# Material to process:
__________________________________________________

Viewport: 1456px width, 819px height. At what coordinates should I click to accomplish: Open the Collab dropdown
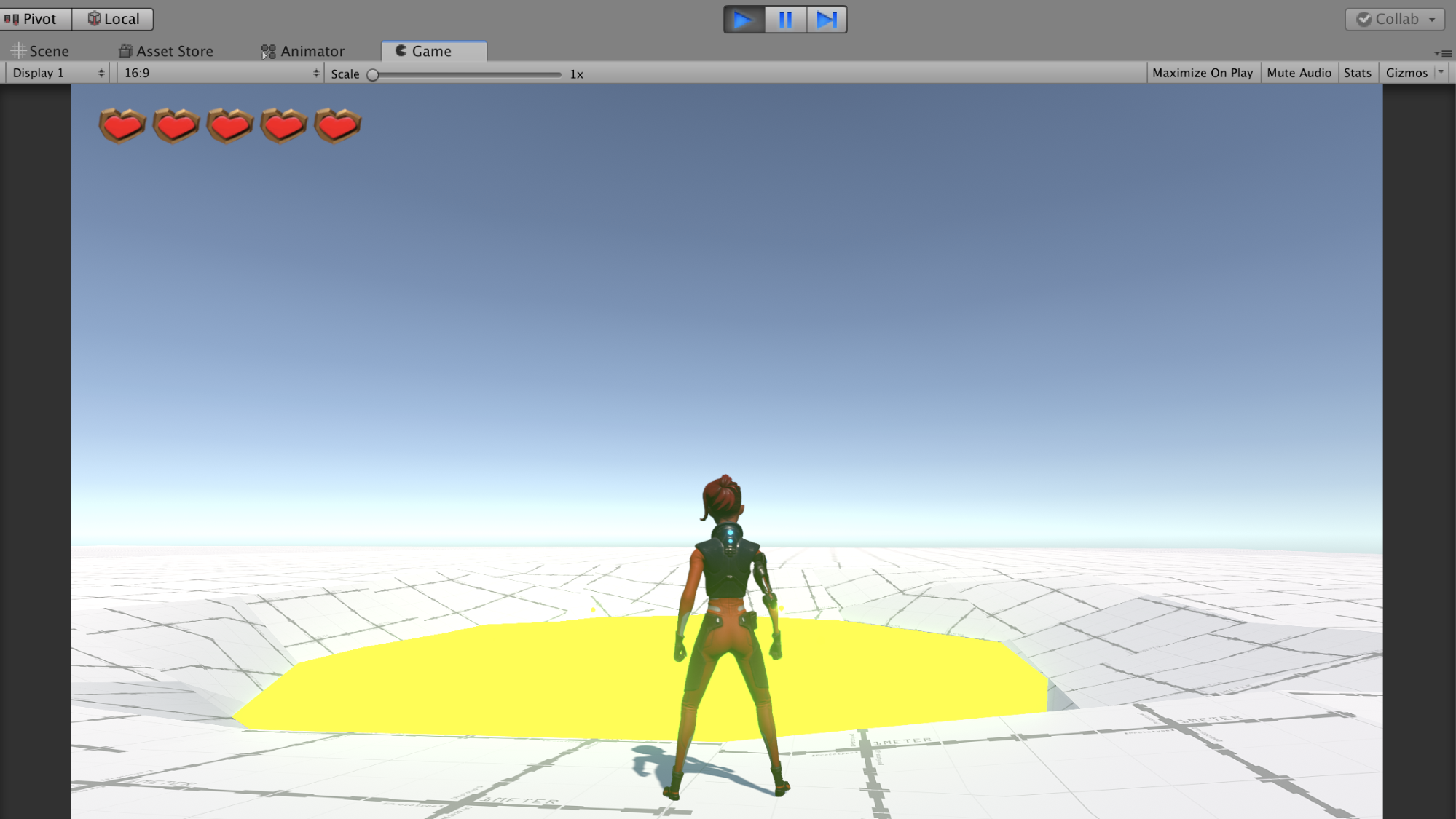pos(1395,20)
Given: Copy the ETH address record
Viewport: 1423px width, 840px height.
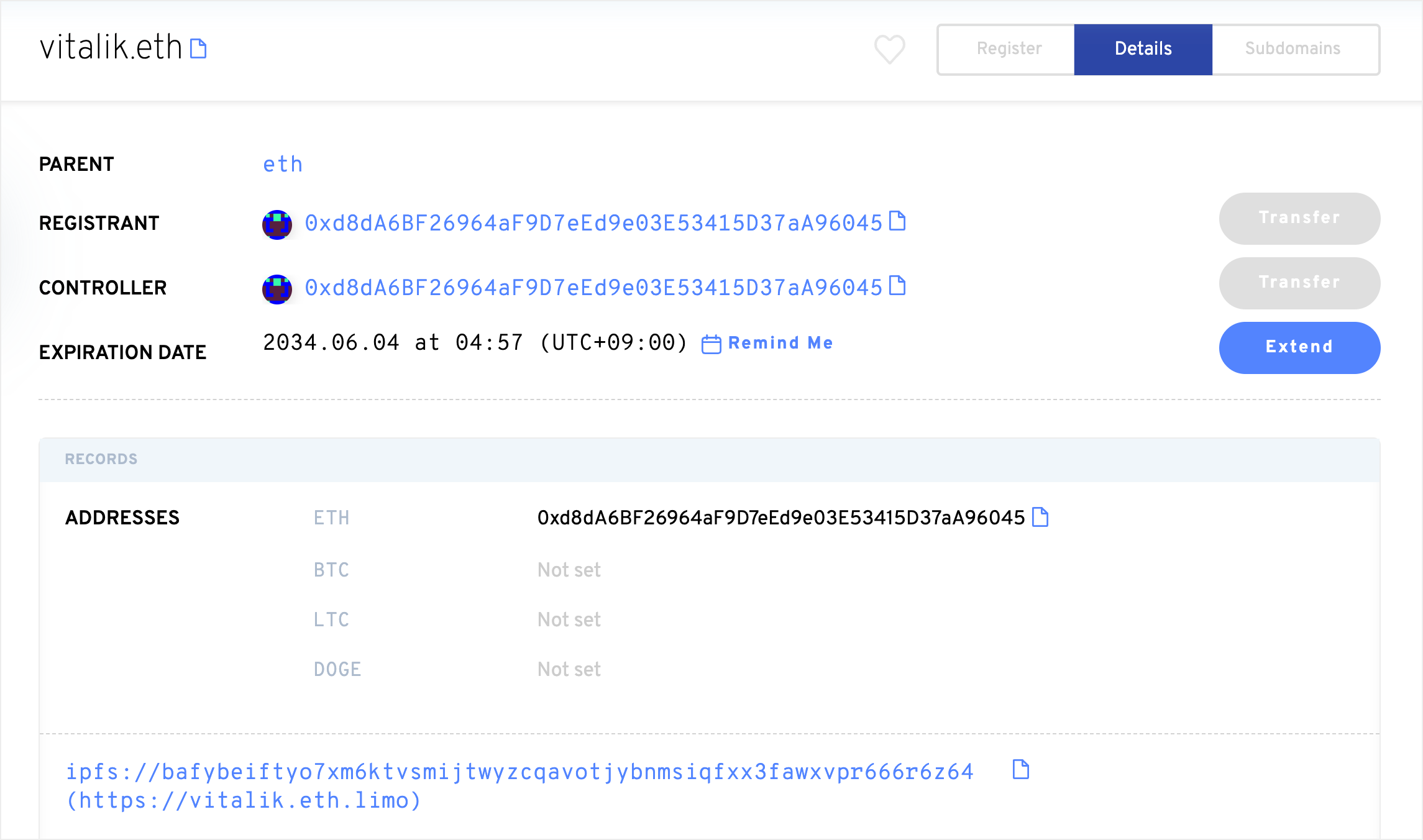Looking at the screenshot, I should 1040,517.
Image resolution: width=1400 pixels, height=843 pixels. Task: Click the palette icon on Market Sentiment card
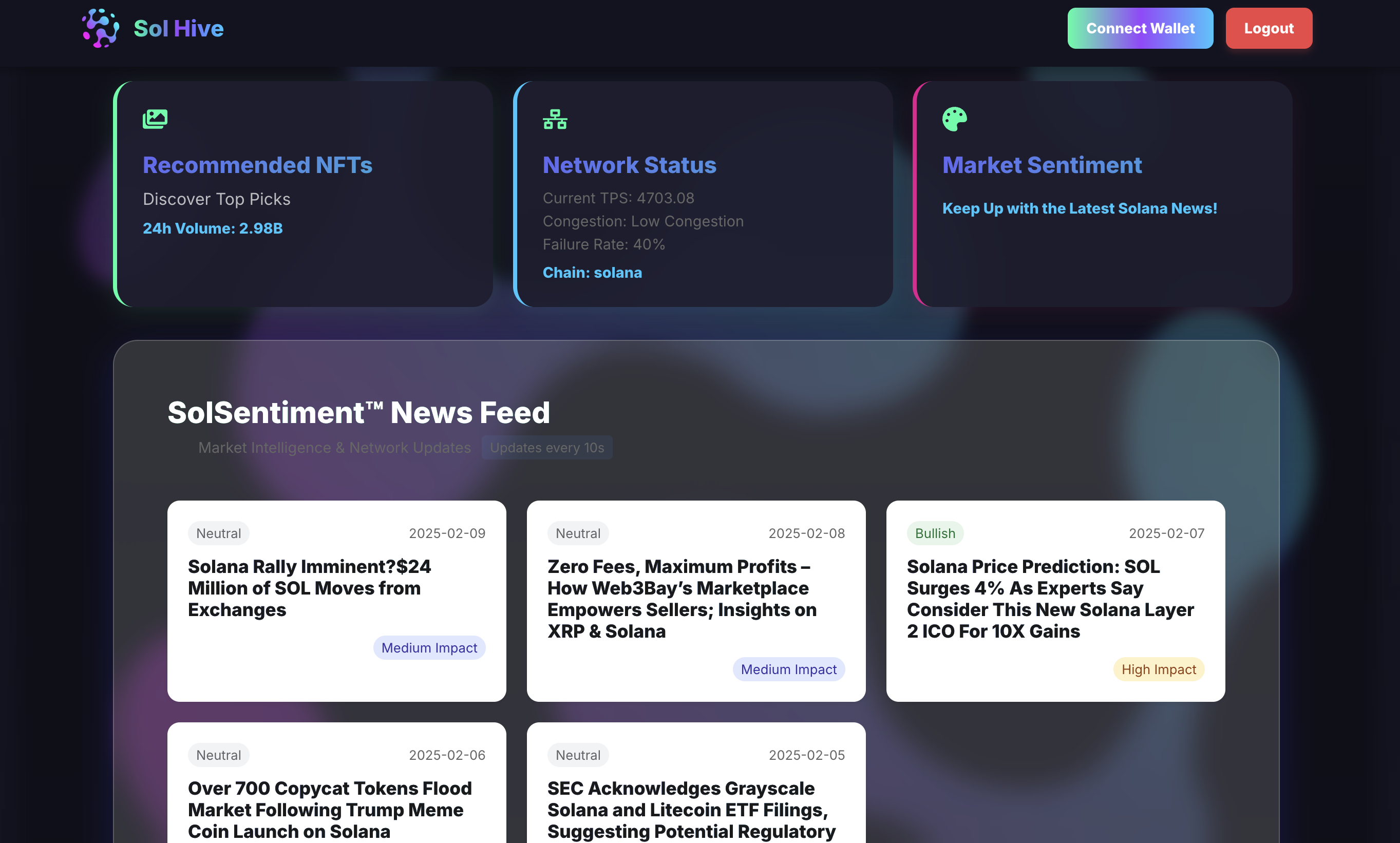coord(954,119)
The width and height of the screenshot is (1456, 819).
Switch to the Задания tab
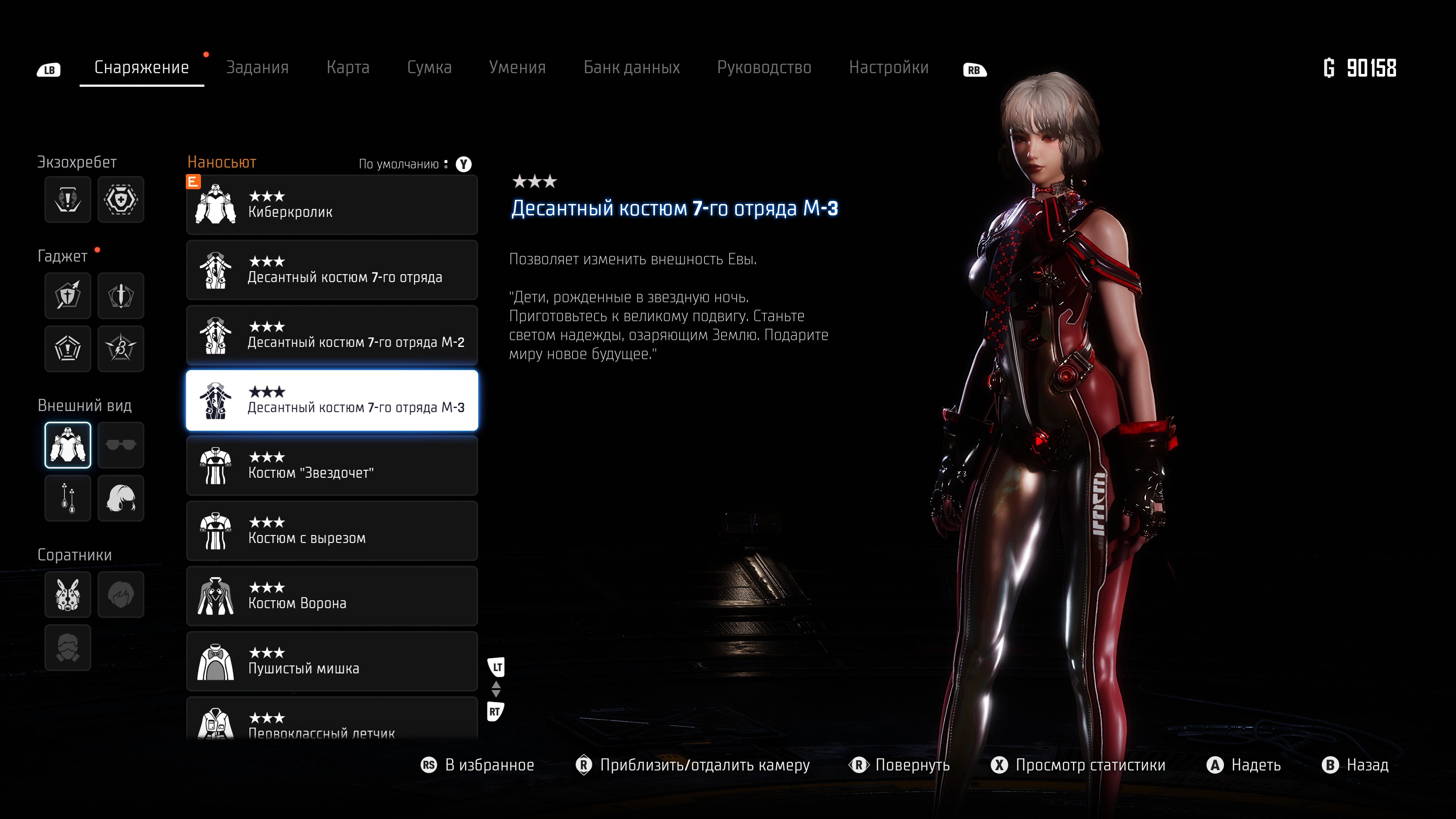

__________________________________________________

# Task goal:
Return every entry above exactly. Pictures stay out.

# Answer to the problem:
Viewport: 1456px width, 819px height. At what coordinates should I click to accomplish: Open the Collab dropdown
pos(1395,20)
Given: Copy the ETH address record
Viewport: 1423px width, 840px height.
Looking at the screenshot, I should 1040,517.
Image resolution: width=1400 pixels, height=843 pixels. Task: Click the palette icon on Market Sentiment card
coord(954,119)
The width and height of the screenshot is (1456, 819).
Switch to the Задания tab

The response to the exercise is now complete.